• Medicina · Jan 2021

    [Inpatient identification wristbands failures detection].

    • Javier I D'Acunto, Marina Khoury, Graciela Parodi, and Gabriela Estrada.
    • Departamento de Clínica Médica, Instituto de Investigaciones Médicas Alfredo Lanari, Buenos Aires, Argentina. E-mail: jadacu@gmail.com.
    • Medicina (B Aires). 2021 Jan 1; 81 (4): 597-601.

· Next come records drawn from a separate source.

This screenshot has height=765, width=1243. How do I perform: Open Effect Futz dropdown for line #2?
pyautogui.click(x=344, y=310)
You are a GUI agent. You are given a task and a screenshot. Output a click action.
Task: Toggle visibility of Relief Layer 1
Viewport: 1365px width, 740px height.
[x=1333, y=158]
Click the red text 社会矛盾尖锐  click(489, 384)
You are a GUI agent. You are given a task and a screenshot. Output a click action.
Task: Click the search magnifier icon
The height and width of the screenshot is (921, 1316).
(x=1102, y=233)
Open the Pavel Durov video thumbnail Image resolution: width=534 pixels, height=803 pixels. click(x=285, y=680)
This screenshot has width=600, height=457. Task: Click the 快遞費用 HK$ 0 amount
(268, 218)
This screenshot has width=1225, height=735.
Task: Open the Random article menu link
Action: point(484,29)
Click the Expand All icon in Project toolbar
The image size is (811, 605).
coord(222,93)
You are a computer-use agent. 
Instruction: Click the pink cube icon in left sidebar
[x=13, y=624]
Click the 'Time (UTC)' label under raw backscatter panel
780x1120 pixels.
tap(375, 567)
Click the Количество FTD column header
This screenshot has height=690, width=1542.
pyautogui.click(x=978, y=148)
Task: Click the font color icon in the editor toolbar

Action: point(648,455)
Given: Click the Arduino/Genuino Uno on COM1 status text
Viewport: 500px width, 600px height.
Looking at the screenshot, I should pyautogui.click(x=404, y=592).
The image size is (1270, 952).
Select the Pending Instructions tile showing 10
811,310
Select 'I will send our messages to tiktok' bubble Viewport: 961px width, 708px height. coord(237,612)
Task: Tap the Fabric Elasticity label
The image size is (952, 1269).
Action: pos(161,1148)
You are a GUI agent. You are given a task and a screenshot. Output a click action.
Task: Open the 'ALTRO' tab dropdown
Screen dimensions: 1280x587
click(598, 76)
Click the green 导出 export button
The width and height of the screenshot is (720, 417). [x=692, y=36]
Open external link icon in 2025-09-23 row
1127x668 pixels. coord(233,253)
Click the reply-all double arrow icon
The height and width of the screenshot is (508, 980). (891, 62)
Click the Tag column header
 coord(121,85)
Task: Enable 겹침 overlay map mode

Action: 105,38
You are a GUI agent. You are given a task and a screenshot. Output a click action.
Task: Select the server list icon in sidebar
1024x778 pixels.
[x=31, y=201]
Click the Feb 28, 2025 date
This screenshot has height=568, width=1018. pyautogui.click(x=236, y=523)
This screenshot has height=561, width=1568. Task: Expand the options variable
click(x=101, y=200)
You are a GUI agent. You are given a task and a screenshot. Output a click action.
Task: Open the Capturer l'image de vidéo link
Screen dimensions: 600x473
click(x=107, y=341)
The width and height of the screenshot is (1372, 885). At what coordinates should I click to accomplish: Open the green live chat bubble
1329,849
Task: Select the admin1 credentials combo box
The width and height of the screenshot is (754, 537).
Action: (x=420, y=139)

    AbstractMedical attention is not free from committing mistakes that can increase mortality and costs. The International Goals for Patient Safety include correct patient identification. The use of wristbands reduces the number of adverse events. The rate of nonidentified patients at the moment of phlebotomy was investigated retrospectively during 2019. The annual rate of non-identified patients was 9.8% and higher rates were observed from April to September. Monday was the day with the highest rate of non-identified. There was statistically significant relationship between the month rate of non-identified patients and the number of discharges from operative unit per month (r=0.6465; p=0.0237) and the bed turnover rate (r=0.7776; p=0.0029). Other wristband identification errors are unknown. The investigation detected failures in patient identification that allowed to make recommendations. In order to reduce the number of missing wristbands it will be necessary to monitor the indicator, especially during the months with the highest number of discharges and bed turnover rate, to evaluate the adherence of the personnel to the current protocol and to carry out training programs.